**To-do list**
1. According to the pycounter description below, which Python versions is pycounter tested on?
2. Please translate this sentence from the pycounter description below into Spanish: "A simple command-line client for fetching JR1 reports from SUSHI servers and outputting them as tab-separated COUNTER 4 reports is included."

A simple command-line client for fetching JR1 reports from SUSHI servers and outputting them as tab-separated COUNTER 4 reports is included.
Developed by the Health Sciences Library System <http://www.hsls.pitt.edu>_
of the University of Pittsburgh <http://www.pitt.edu>_ to support importing
usage data into our in-house Electronic Resources Management (ERM) system.
Licensed under the MIT <https://choosealicense.com/licenses/mit/>_ license.
See the file LICENSE for details.
pycounter is tested on Python 3.6, 3.7, 3.8, 3.9 and pypy3
Documentation is on Read the Docs <http://pycounter.readthedocs.io>_ and
the code can be found on GitHub <https://github.com/pitthsls/pycounter>_.
Installing
From pypi <https://pypi.org/project/pycounter/>_:
pip install pycounter
From inside the source distribution:
pip install [-e] .

**Data**
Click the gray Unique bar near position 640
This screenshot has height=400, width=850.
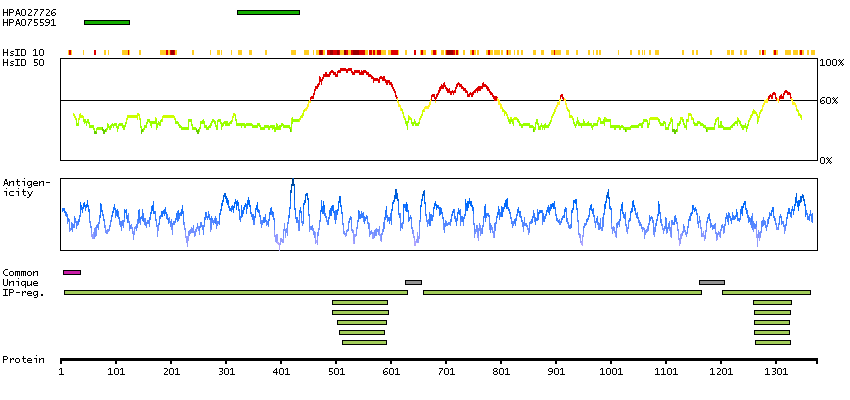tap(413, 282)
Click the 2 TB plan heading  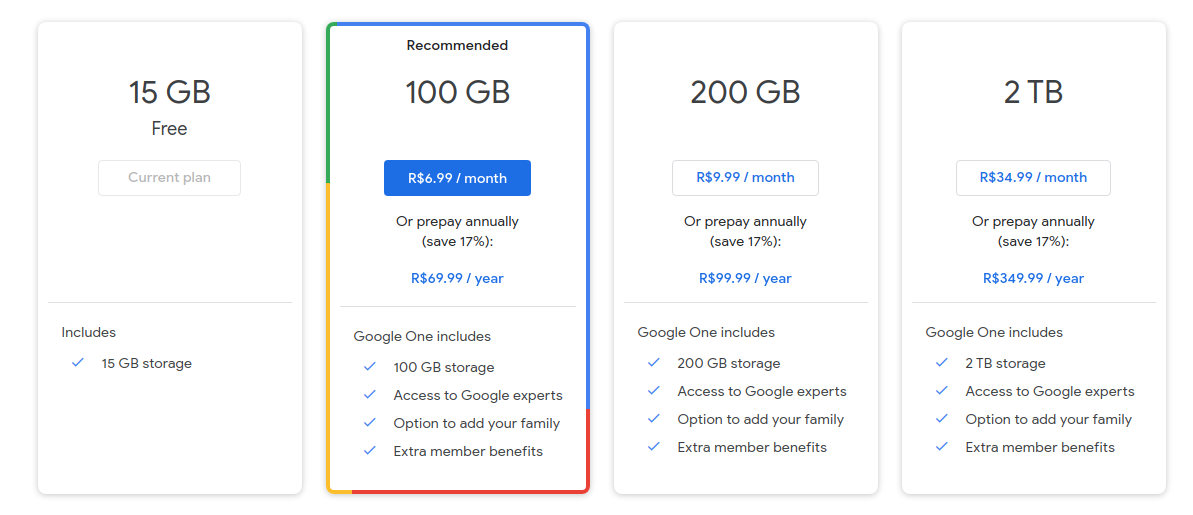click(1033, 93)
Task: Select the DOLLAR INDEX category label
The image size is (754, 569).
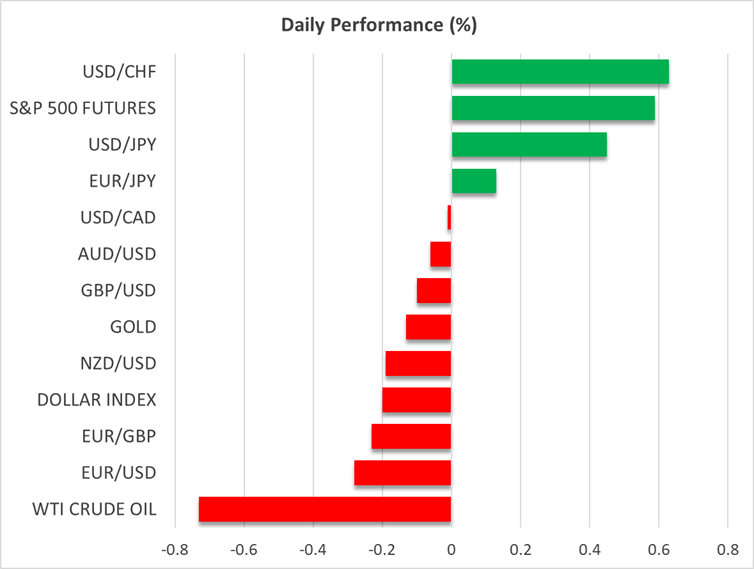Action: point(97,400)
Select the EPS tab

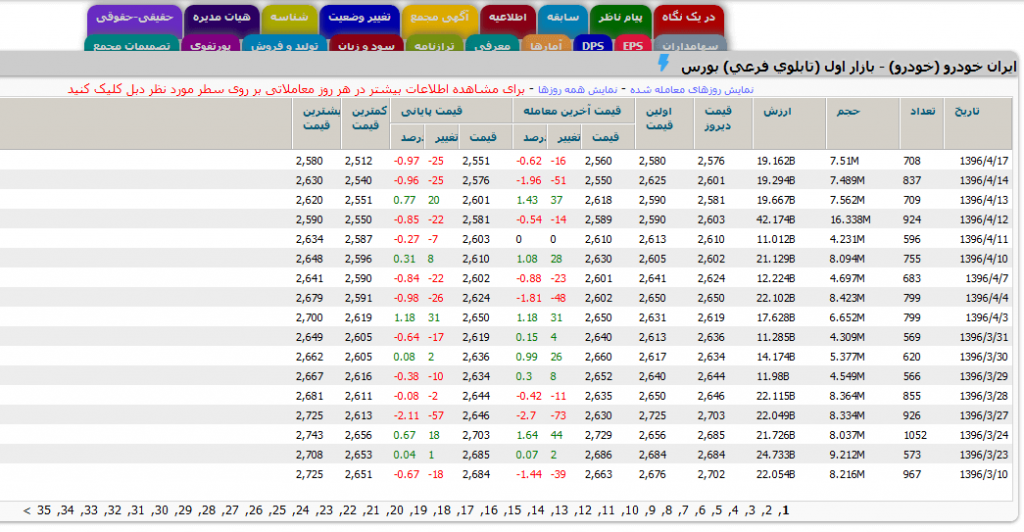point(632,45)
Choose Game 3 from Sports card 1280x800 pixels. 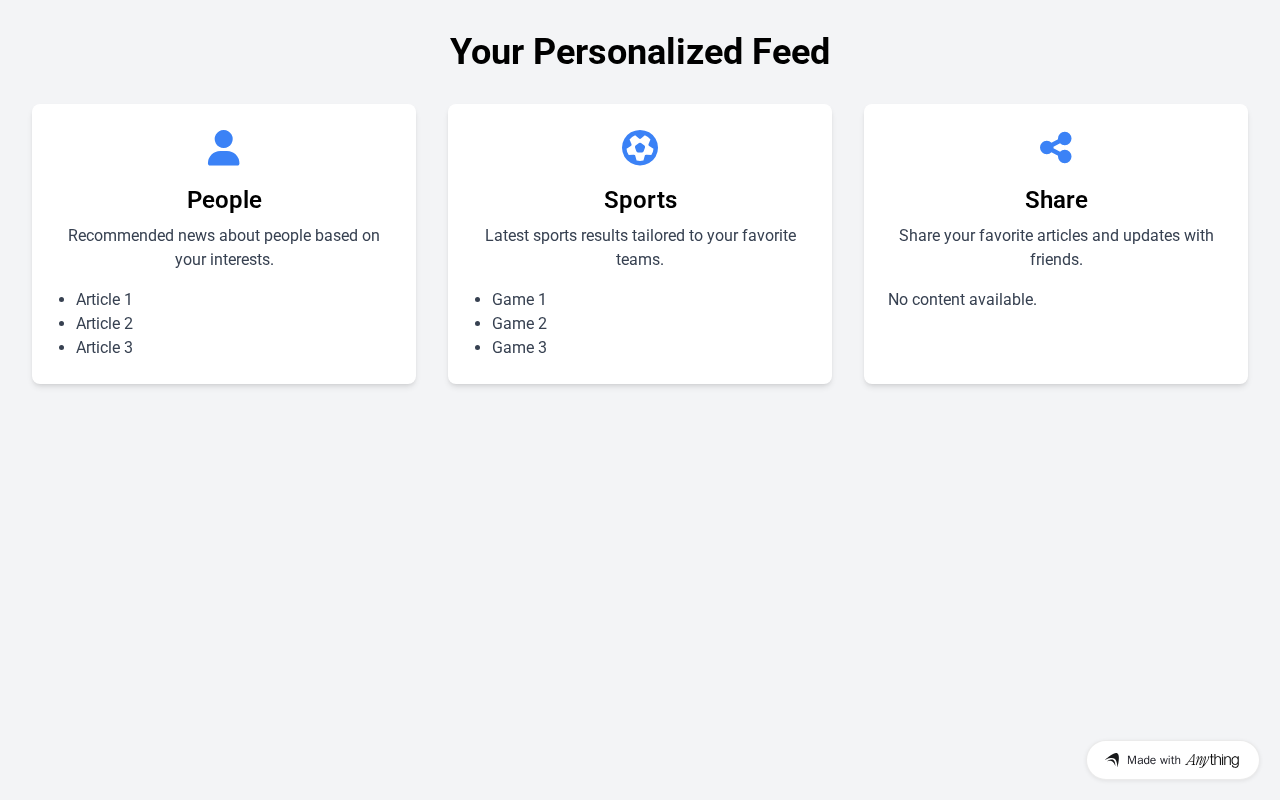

**Expected outputs**
1. Python 3.6, 3.7, 3.8, 3.9 and pypy3

2. Se incluye un cliente sencillo de línea de comandos para obtener informes JR1 de servidores SUSHI y generarlos como informes COUNTER 4 separados por tabulaciones.